#### Data for processing
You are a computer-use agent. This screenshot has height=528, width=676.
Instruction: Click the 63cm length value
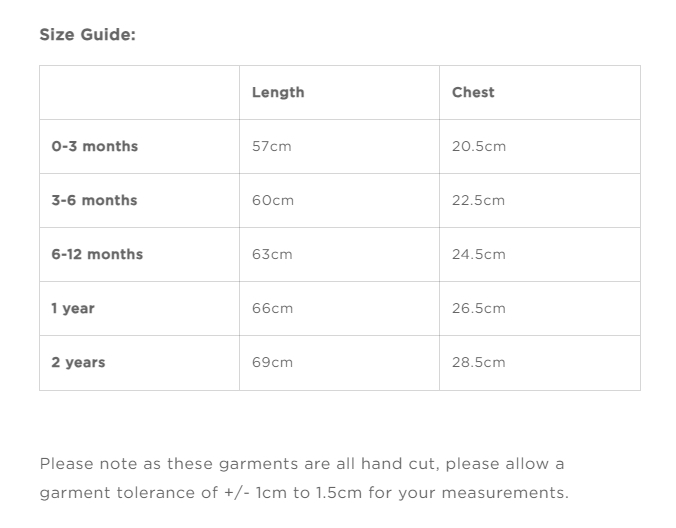click(272, 254)
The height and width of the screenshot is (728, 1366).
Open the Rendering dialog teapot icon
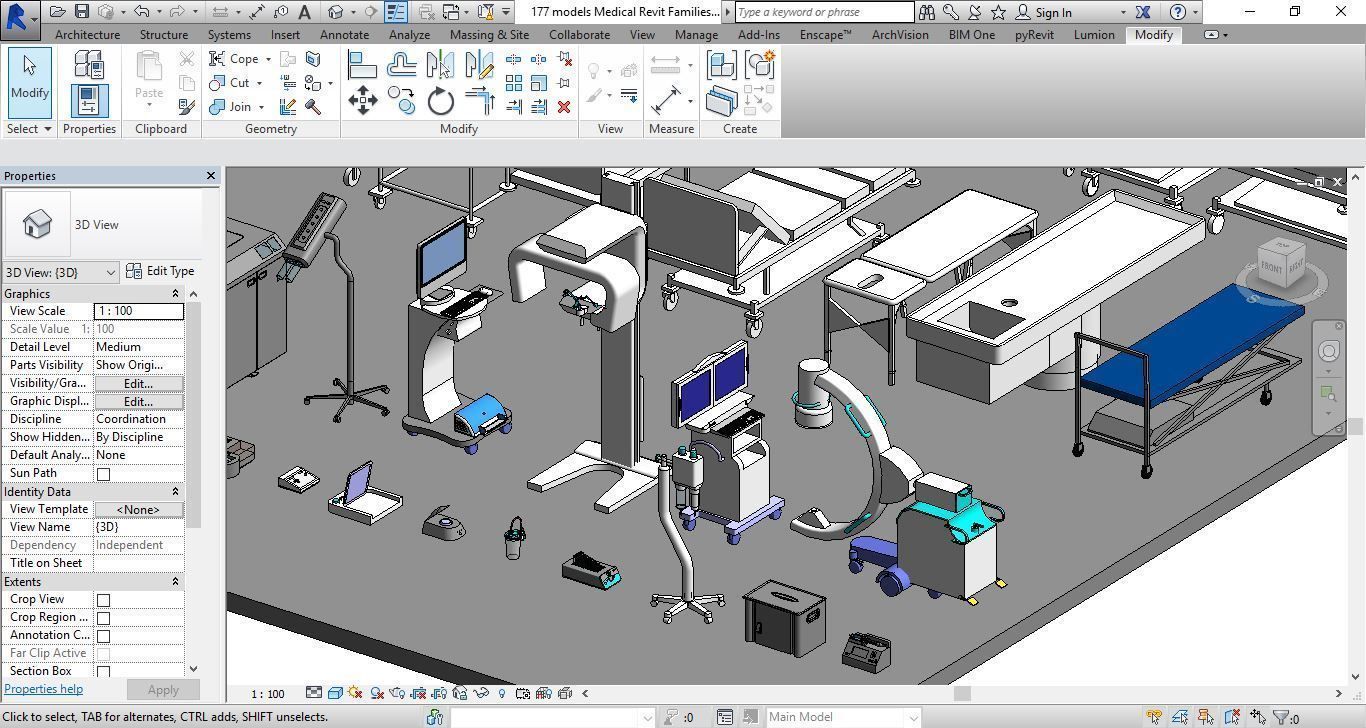[397, 693]
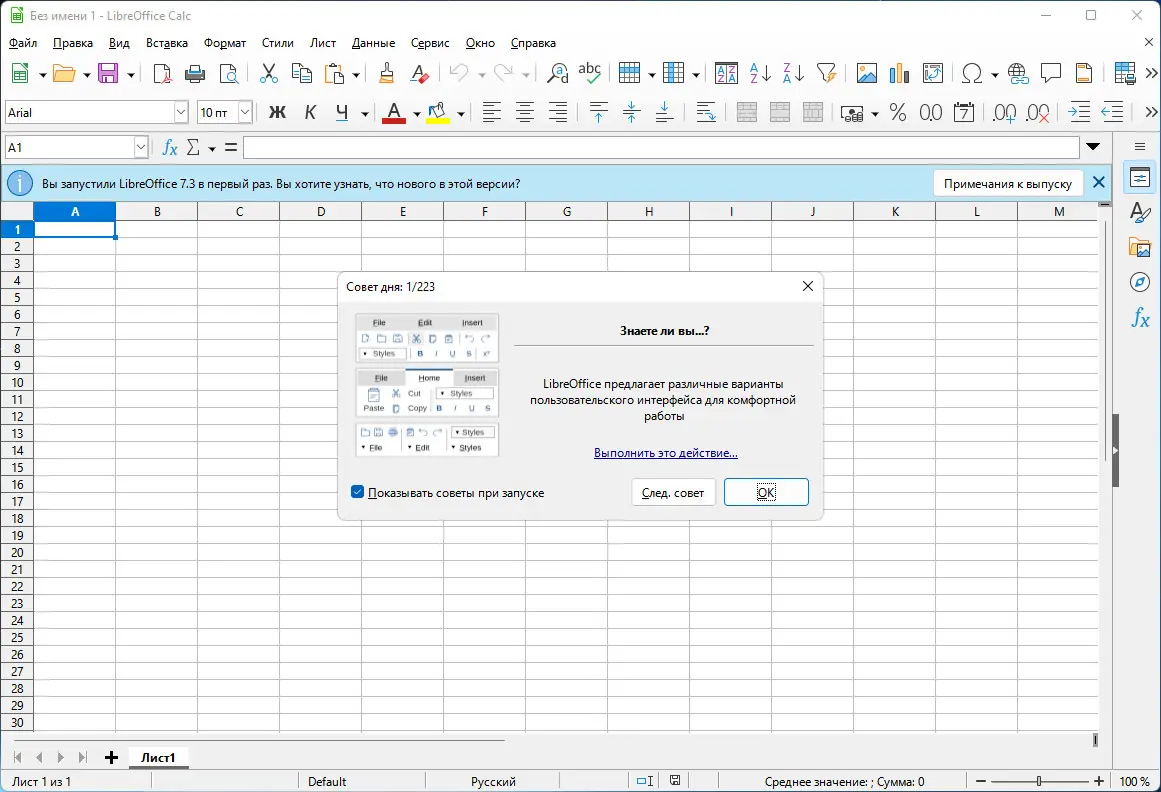This screenshot has width=1161, height=792.
Task: Open the Navigator compass in sidebar
Action: [x=1140, y=282]
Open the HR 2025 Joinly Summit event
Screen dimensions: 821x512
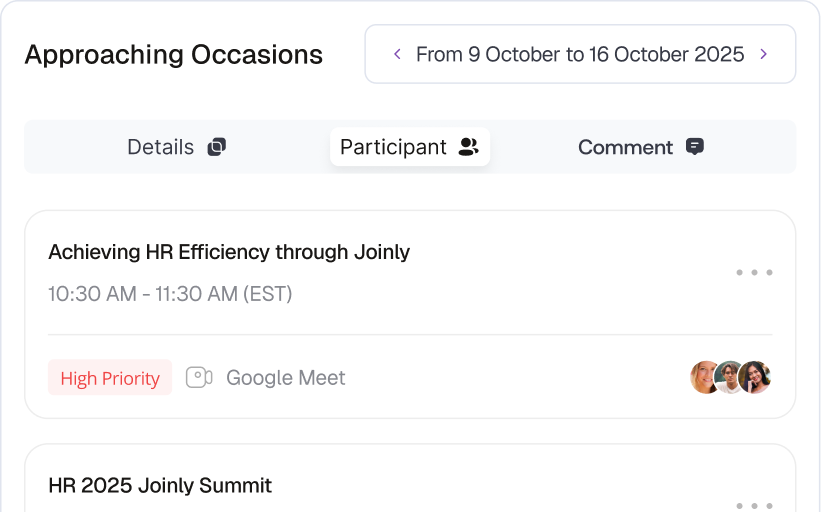click(160, 486)
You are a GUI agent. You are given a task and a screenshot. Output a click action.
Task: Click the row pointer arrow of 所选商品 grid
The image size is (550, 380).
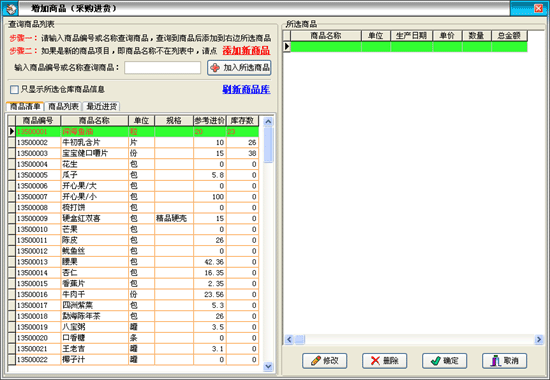(x=287, y=46)
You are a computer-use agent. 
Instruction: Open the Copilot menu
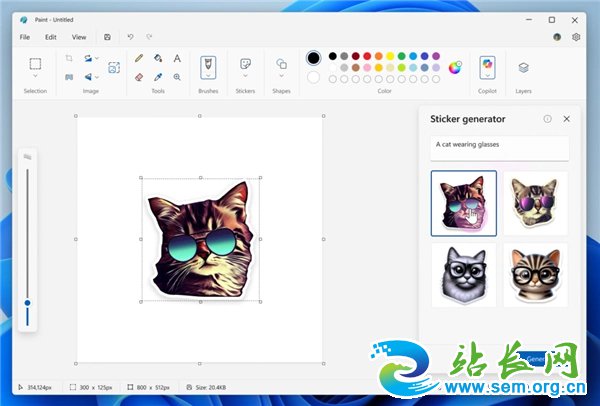point(488,67)
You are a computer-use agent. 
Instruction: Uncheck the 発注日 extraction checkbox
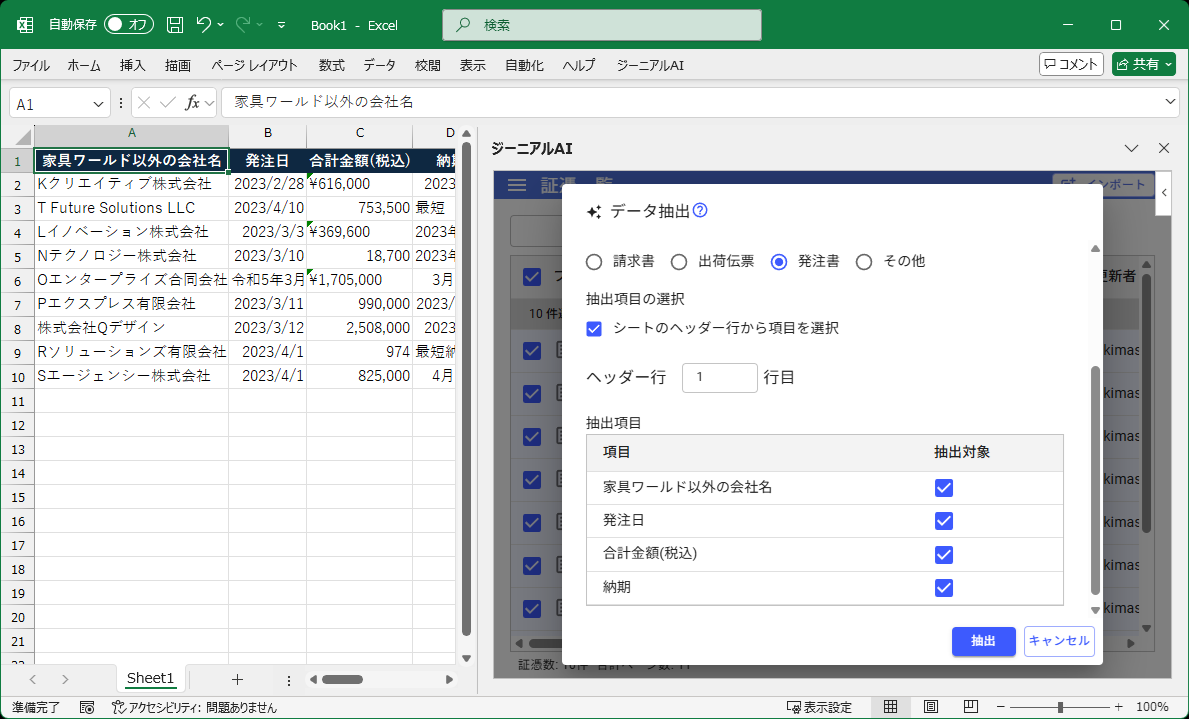pyautogui.click(x=943, y=521)
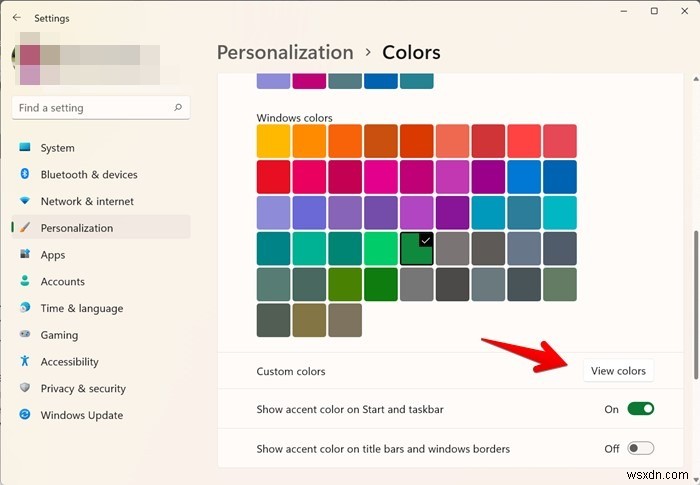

#### What to do
In the entries above, find each line with the string "agent" and copy it.

#### Output below
You are a computer-use agent. This screenshot has height=528, width=676.
You are a GUI agent. You are given a task and a screenshot. Output a click action.
You are a computer-use agent. 
You are a computer-use agent. 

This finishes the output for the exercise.